What is expected:
Give again only what runs from the line with "Where should I" to the final line of the entries below, exactly as written and without pictures.

Data in this exercise:

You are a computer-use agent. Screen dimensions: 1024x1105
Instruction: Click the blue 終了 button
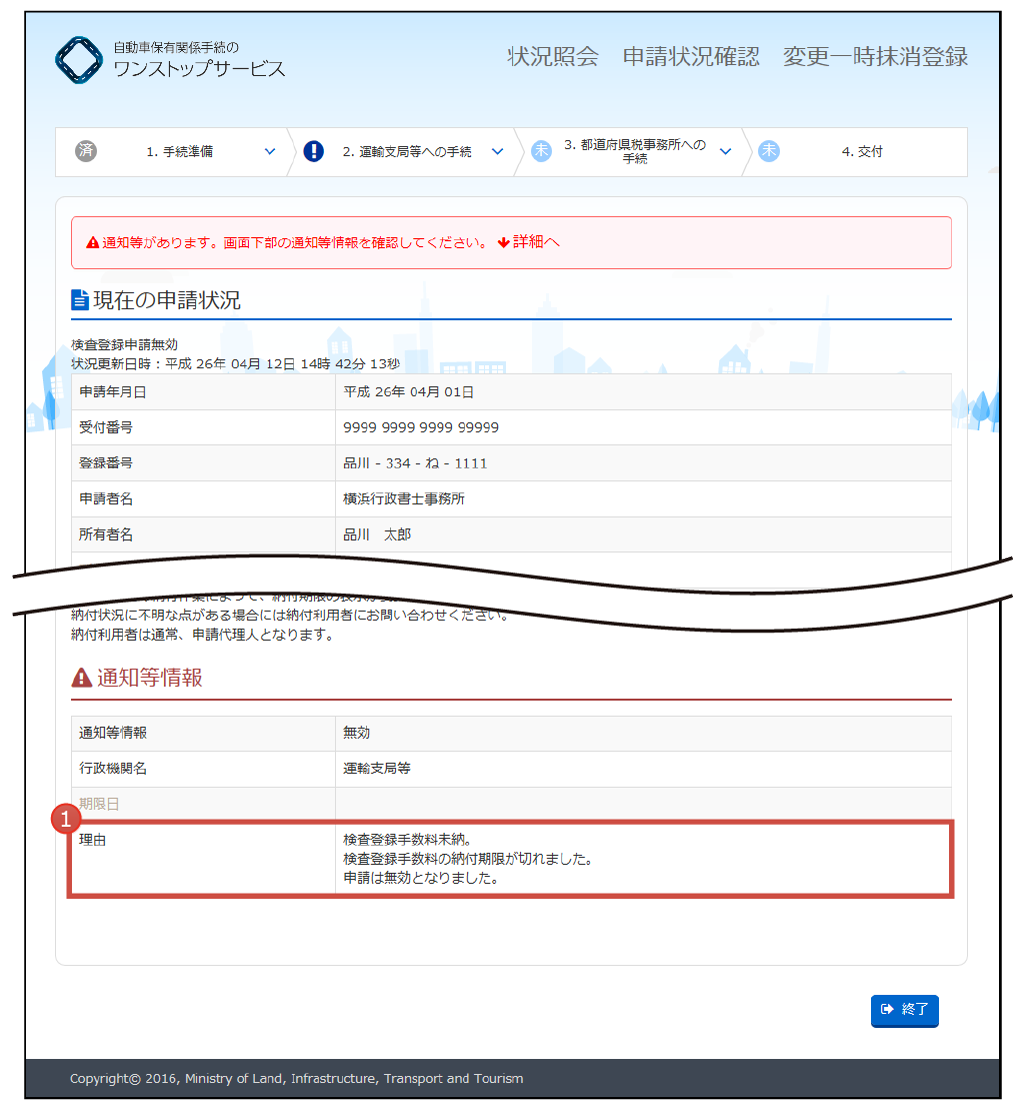[x=905, y=1010]
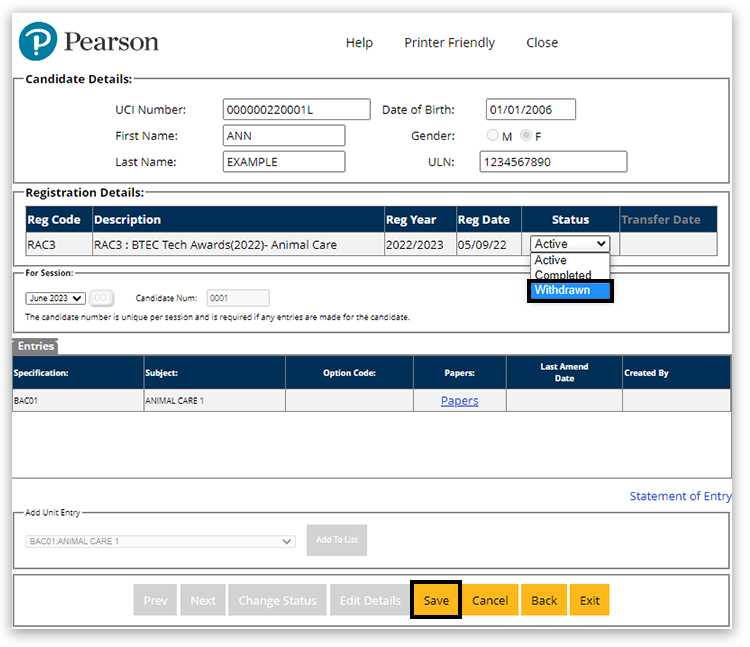Select the F gender radio button
Screen dimensions: 750x647
(525, 136)
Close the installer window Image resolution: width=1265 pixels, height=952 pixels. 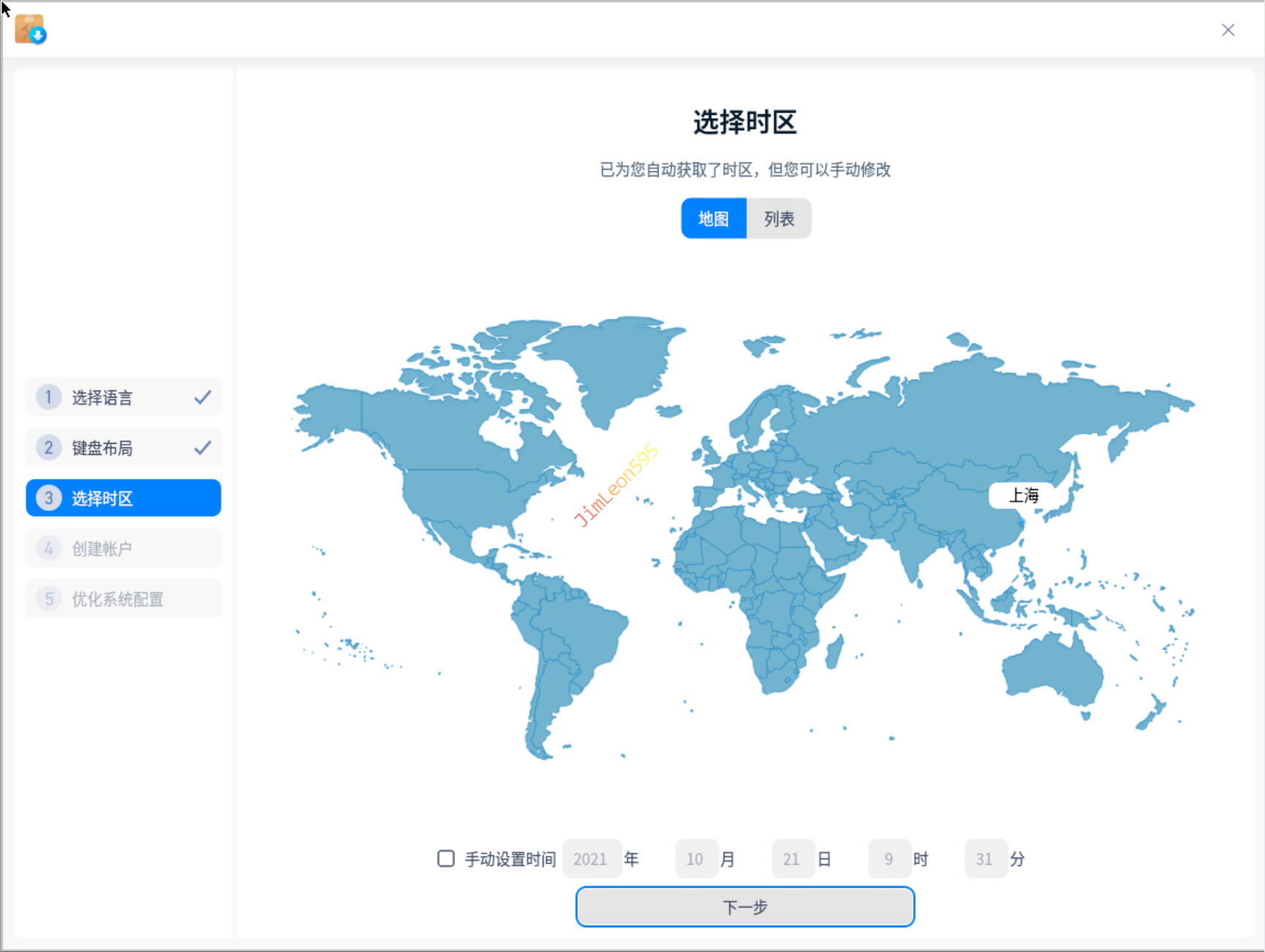(x=1228, y=30)
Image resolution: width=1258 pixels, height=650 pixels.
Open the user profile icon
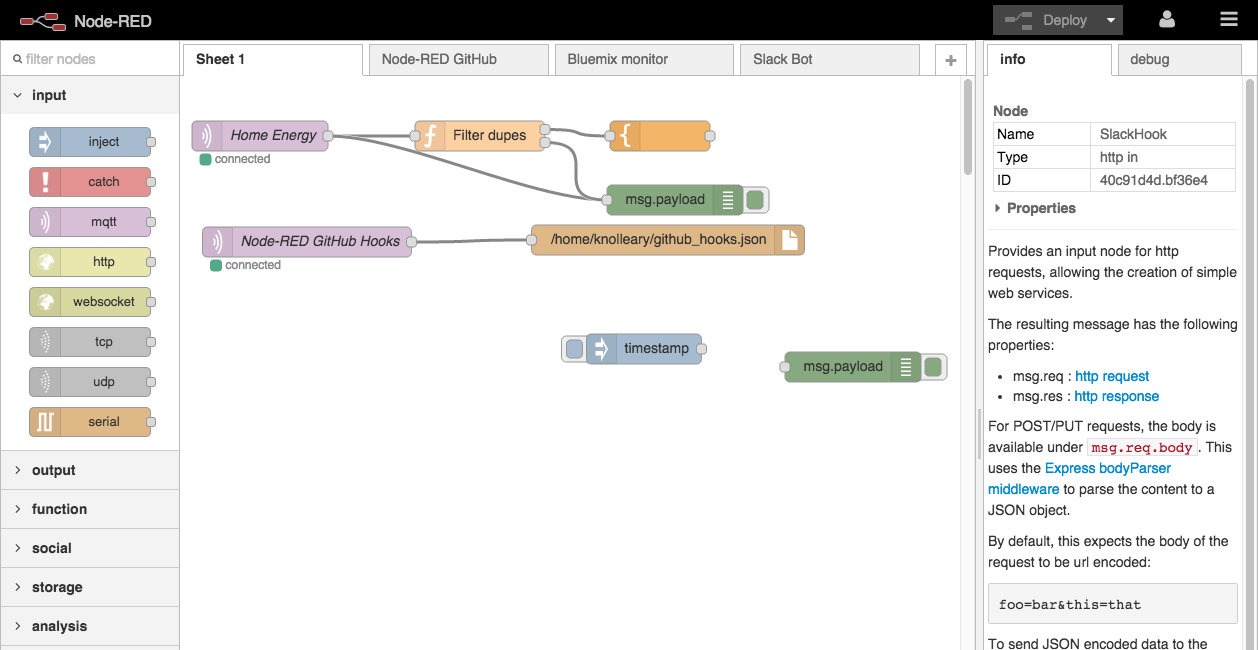click(x=1166, y=19)
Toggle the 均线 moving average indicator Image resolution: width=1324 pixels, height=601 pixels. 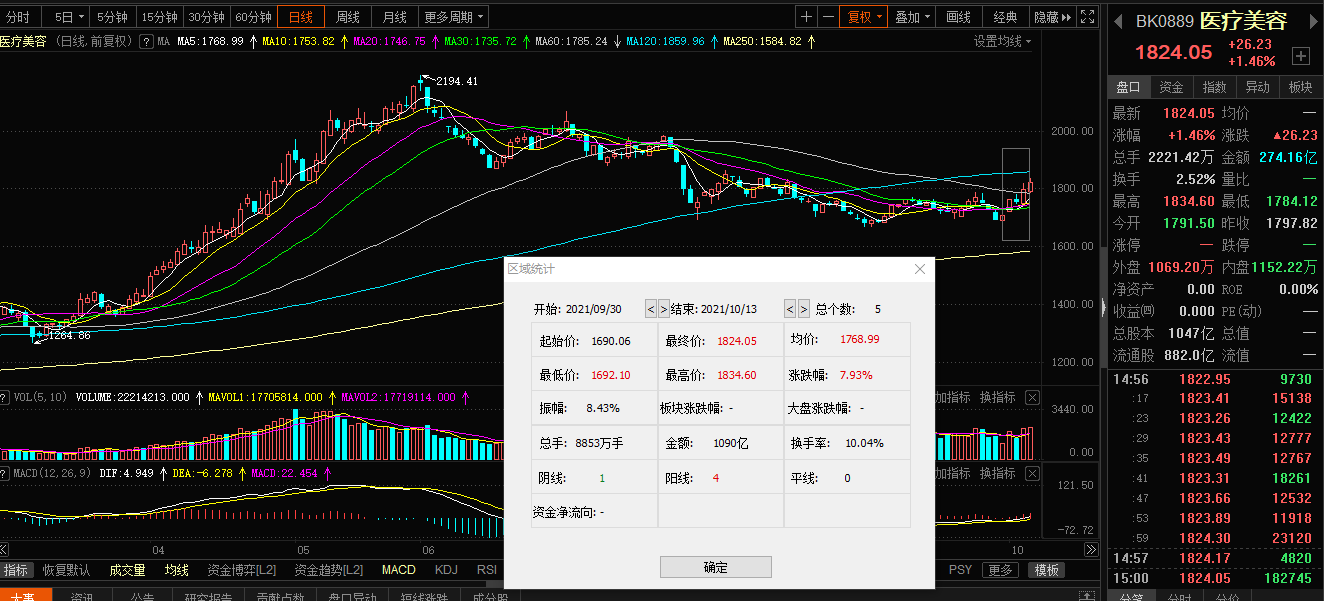coord(177,570)
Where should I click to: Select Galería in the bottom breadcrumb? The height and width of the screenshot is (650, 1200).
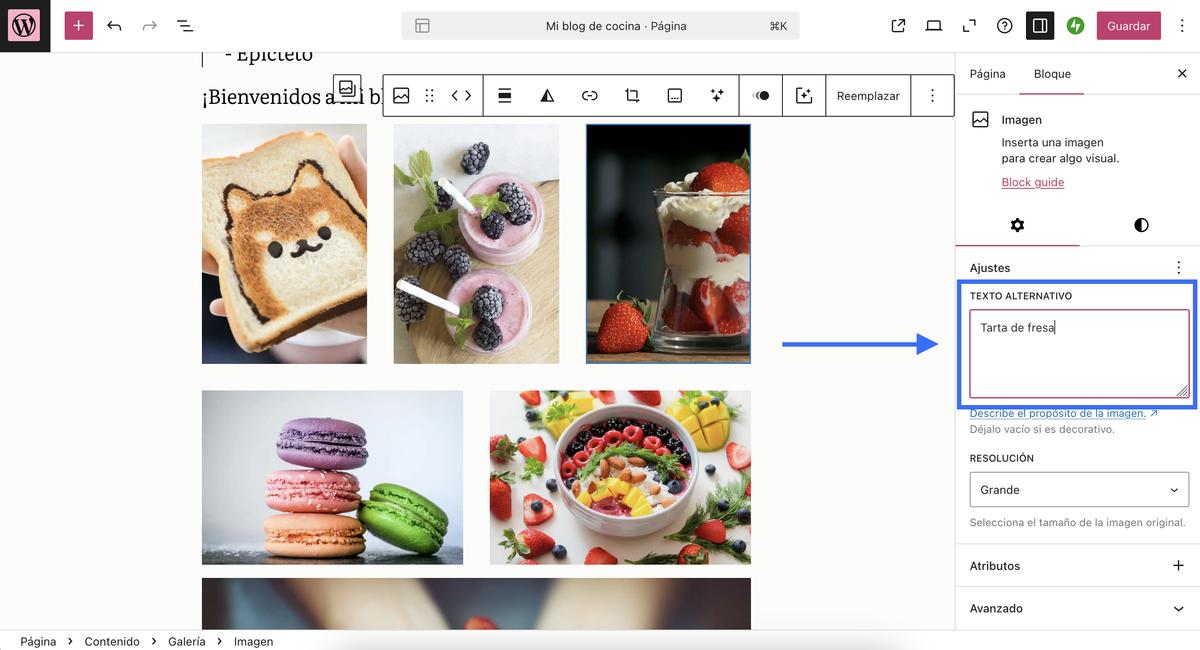[x=187, y=641]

Solution for this task:
Where should I click to: Select Galería in the bottom breadcrumb? The height and width of the screenshot is (650, 1200).
[x=187, y=641]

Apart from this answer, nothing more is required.